ZAGREB (Croatia), March 22 (SeeNews) – Lending in Croatia’s banking sector is expected to be more or less flat this year with the ratio of non-performing loans (NPLs) in the system seen rising to around 17% by the end of 2013, the head of Erste&Steiermaerkische Bank d.d.’s economic research department said.
“We expect a largely stagnant loan book performance in 2013, due mainly to the expected ongoing deleveraging in the household segment, still subdued demand from private corporates and in anticipation of a more lively performance from the public sector,” Alen Kovac told SeeNews in an emailed interview.
The expert sees NPLs remaining on an upward trajectory in 2013, with most inflow coming from the corporate side due to the new pre-bankruptcy law, where he expects a figure close to the 30% mark.
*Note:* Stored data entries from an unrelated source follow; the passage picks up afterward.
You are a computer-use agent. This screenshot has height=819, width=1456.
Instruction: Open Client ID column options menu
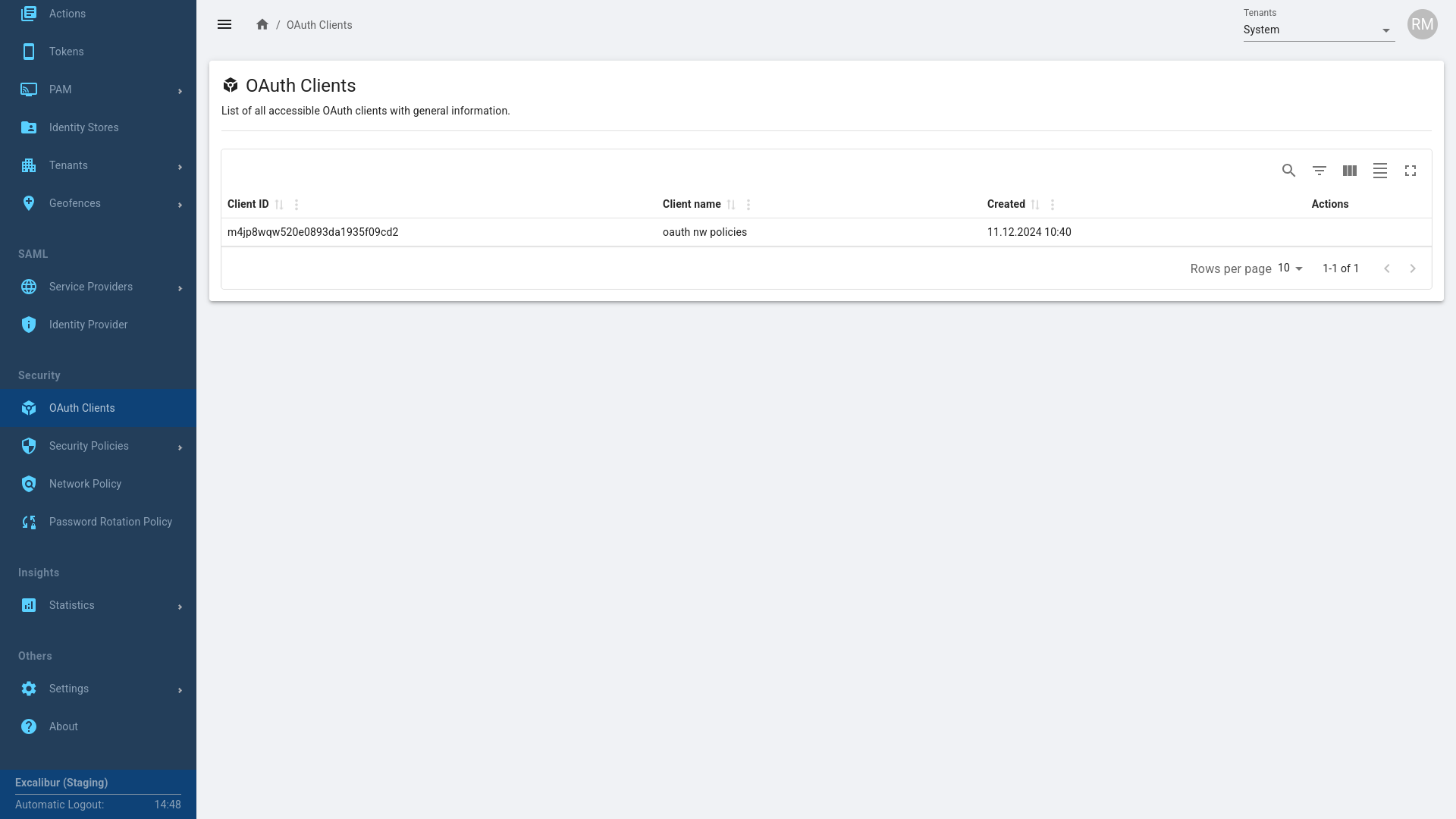[x=297, y=205]
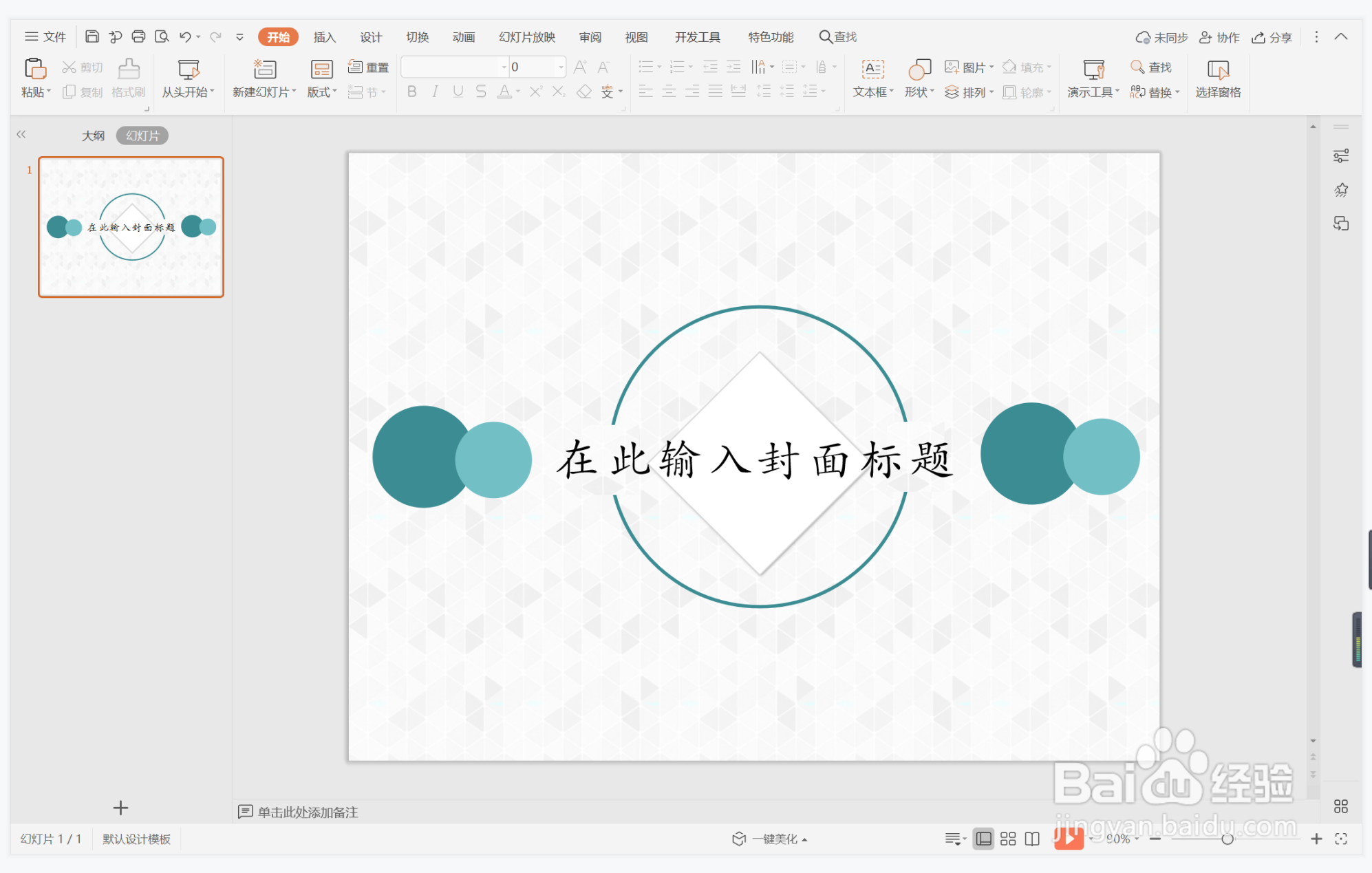Viewport: 1372px width, 873px height.
Task: Expand the 版式 layout dropdown
Action: (320, 91)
“The household loan portfolio is expected to maintain a more stable performance. Nevertheless, the labour market should continue to weigh on NPLs here as well. The overall share of NPLs is thus projected to reach around 17% towards the end of 2013.”
The NPLs ratio in Croatia's banking system increased to 13.8% of the 283.9 billion kuna ($48.4 billion/37.4 billion euro) total loan portfolio at the end of 2012 from an audited 12.4% at the end of 2011, central bank data indicated. The share in total loans of partly recoverable and fully irrecoverable corporate loans was 24.68% at the end of 2012, while the same indicator for household loans was 9.45%.
Regarding the outlook for the profitability of the Croatian banking sector, Kovac said risk costs remain by far the biggest burden as the still sluggish macro outlook suggests no reversal in the near term, especially as there is no space to allow for a further drop in the NPL coverage ratio. Taking into consideration the high level of capitalization, he said it is reasonable to expect only modest return on equity in the period ahead.
“Apart from that, the strong focus on efficiency and costs and the introduction of innovative products and services beyond classic banking are seen as the key challenges ahead.”
The expert sees limited immediate implications for the banking sector’s profitability originating from Croatia’s EU entry this July.
“Over the mid-term period, however, competitive pressures are expected to start piling up. Corporates are expected to have easier access to direct cross-border financing. Also, mid-term interest rate convergence is expected to put some pressure on margins. But for the larger banks this would also bring cheaper financing as well from abroad.”
Competitive pressures are also generating a consolidation momentum across the industry, Kovac said, adding that this currently puts pressure chiefly on smaller banks, accompanied by privatization stories for two mid-to-large sized banks. “Therefore, we see consolidation as a trend in the mid-term period.”
He views the pre-bankruptcy settlement option that is now available to debt-laden Croatian companies as a step in the positive direction as it aims to provide companies that otherwise have a viable business model, but have come into trouble given the lengthy recession, with a much-needed breathing space throughout the restructuring process.
“This we see as beneficial for the banks, the companies themselves and the economy as a whole. Still, initial experience also suggests that some companies are seeing pre-bankruptcy procedures as a debt haircut procedure, lacking the crucial restructuring component. With some fine-tuning - we expect some revisions to the rules soon so that the process can work faster and better - and more experience in the implementation phase, we expect to see generally positive effects.”